Le matin après avoir été réglé le port nous reprenons la direction des îles . Un super mouillage « Sitio Forte ». Il n’y avait que deux bateaux lorsqu’on est arrivé mais très vite ils sont partis nous laissant seul dans la baie. Sur la plage des restaurants dont un proposent l’eau sur un rocher accostable au milieu de la baie. Il suffit de lui demander d’ouvrir le robinet et on peut avoir de l’eau de source non traitée qui provient directement de la montagne.

IMG_7618

Mardi 3 octobre :

IMG_7620

Profitons d’une journée ensoleillée pour aller faire un ballade à pieds dans l’île.

Nous longeons plusieurs petites plages avec de jolies petites maisons aux jardins superbes.

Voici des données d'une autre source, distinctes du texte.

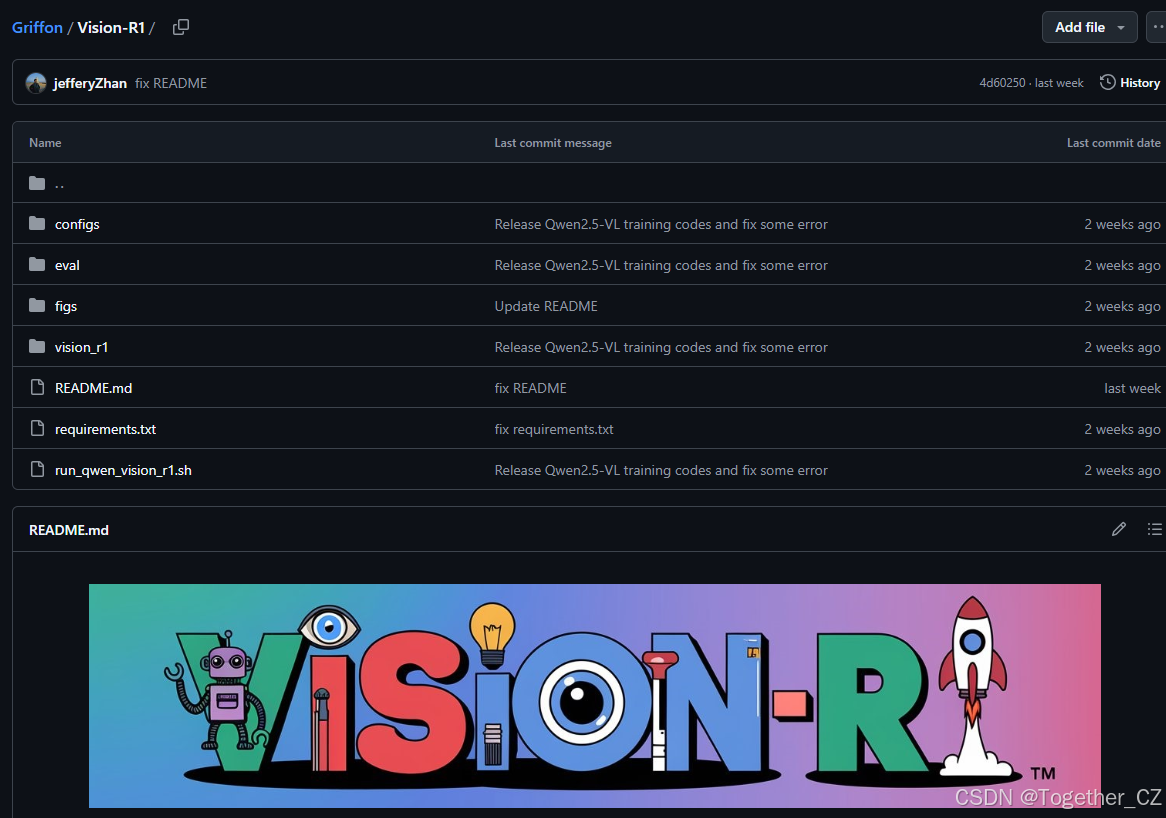Copy the repository path using the copy icon
Viewport: 1166px width, 818px height.
181,27
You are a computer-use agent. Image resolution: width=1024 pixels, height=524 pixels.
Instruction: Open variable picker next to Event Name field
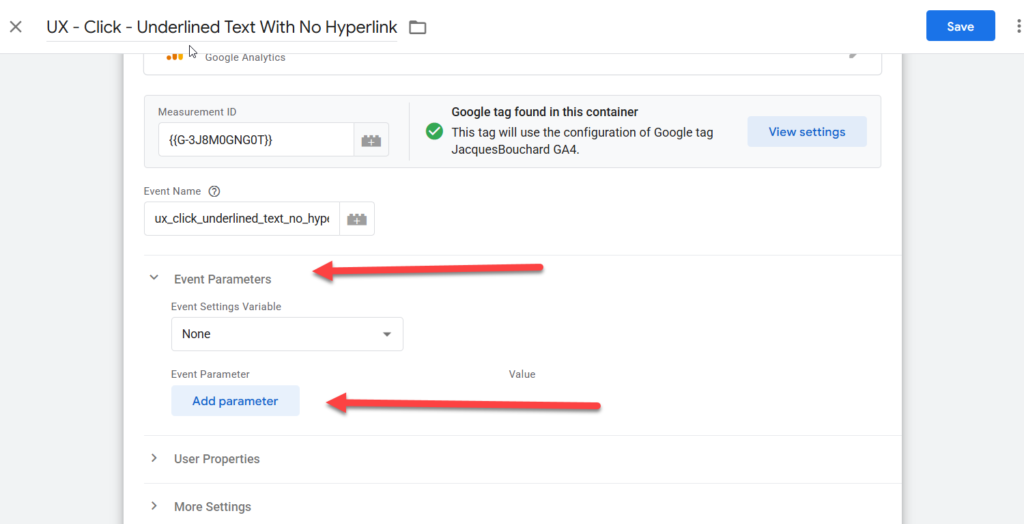(357, 219)
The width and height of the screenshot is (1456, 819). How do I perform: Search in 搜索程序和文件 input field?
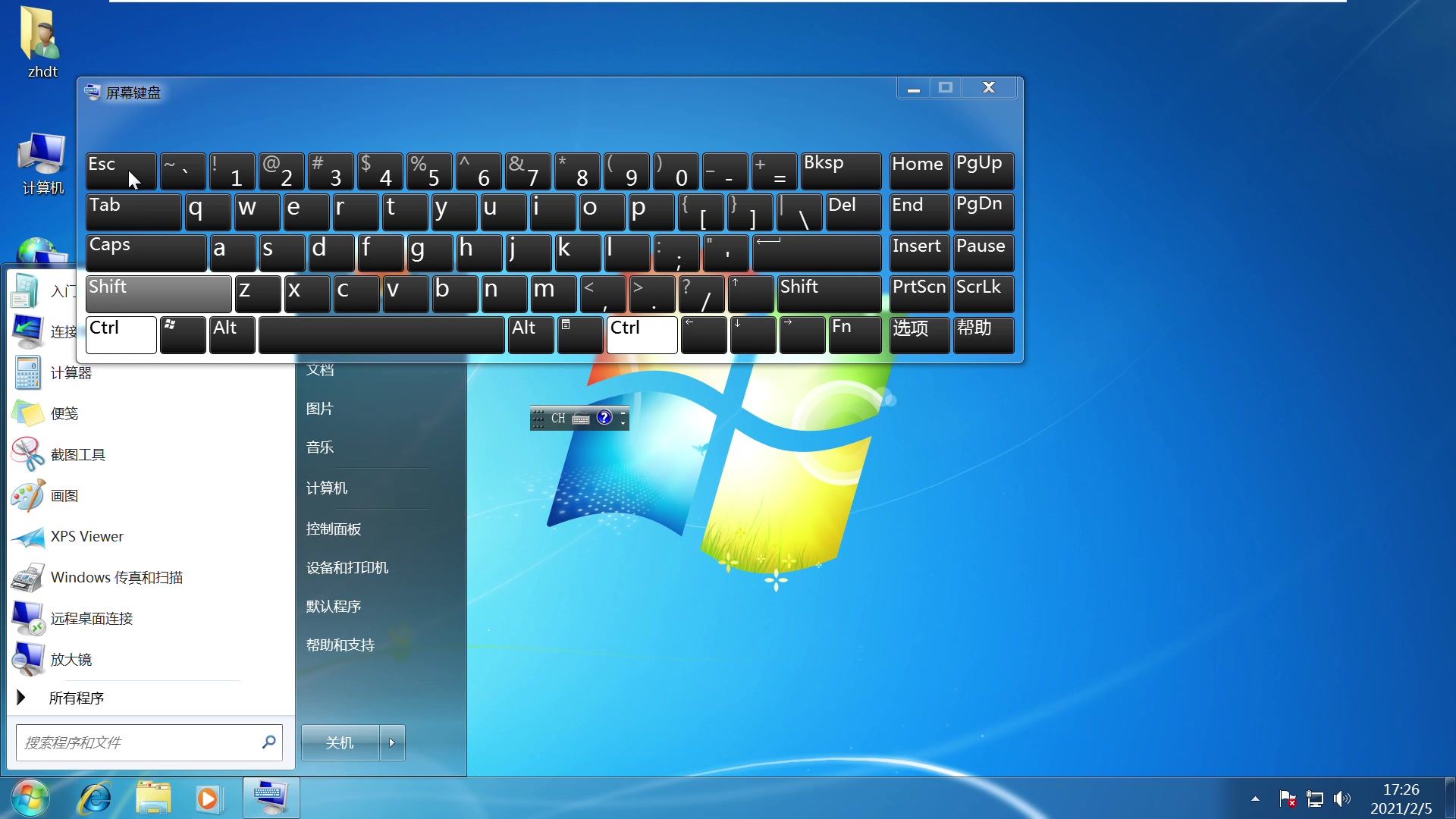(148, 742)
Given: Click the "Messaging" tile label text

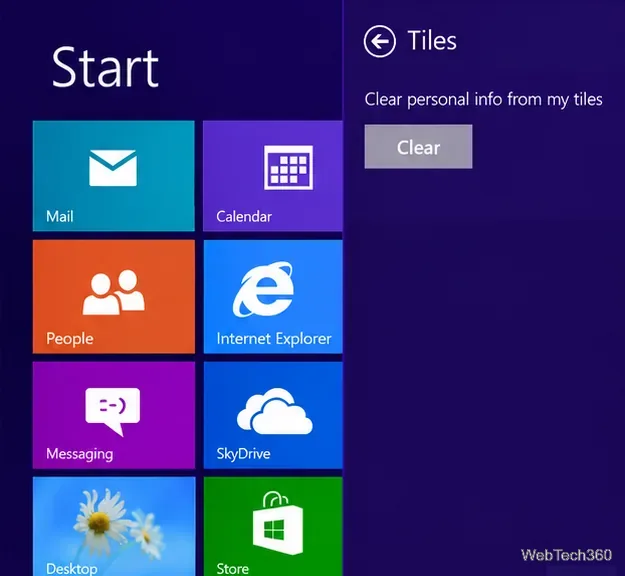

Nous montons dans la montagne, le sentier est entretenu par les gardes forestiers et fait le tour de l’île. Il faut Cinq jours à un bon marcheur pour faire le tour complet, certaines parties sont assez dures car il faut passer des cols entre deux sommets pour aller d’une baie à l’autre. En redescendant nous rencontrons deux randonneurs qui se croisent et échangent leurs infos sur le parcours. L’un deux parle très bien anglais et nous explique qu’à certain endroits on peut dormir et manger dans des pousadas (sorte d’hôtel/pension très simple) et à d’autres ils faut planter sa tente (aux emplacements autorisés bien entendu) . Après un repas simple de poisson et salade nous regagnons notre bateau pour explorer un autre mouillage quelques milles plus loin. Notre choix se prote sur Araçatiba un petit village de pêcheur. Il fait très chaud, le ciel est très chargé. On sent l’orage qui approche mais nous ne nous décourageons pas et allons à terre, si nous trouvions quelques fruits ce serait bien. Presque toutes les maisons sont sur la plage. Il n’y a pas de voiture ni vélo. Pour les enfants leur terrain de jeu c’est la plage et la mer. Une maison sur trois est un restaurant. Dans quelques maisons nous constatons le dénuement. Ils semblent avoir besoin de peu de choses juste une pièce pour vivre et une pour coucher. Nous trouvons l’épicerie qui fait aussi restaurant. En étalage à part les sacs de riz et manioc et le boisssons diverses il n’y que des patates et des oignons. On demande au patron s’il n’aurait pas des fruits. Il va dans son arrière-boutique et revient avec 2 mangues , 2 papayes , 4 bananes. au cas où nous lui demandons s’il n’aurait pas aussi des crevettes ( la spécialité de la région )et il nous sort un petit paquet congelè que nous acceptons , ici dés que les pêcheurs rentrent de pêche ils congèlent tout ,c’est la meilleur façon de conserver avec cette chaleur .

De retour au bateau Domi nous prépare un super repas de nouilles chinoises aux crevettes (trop bon).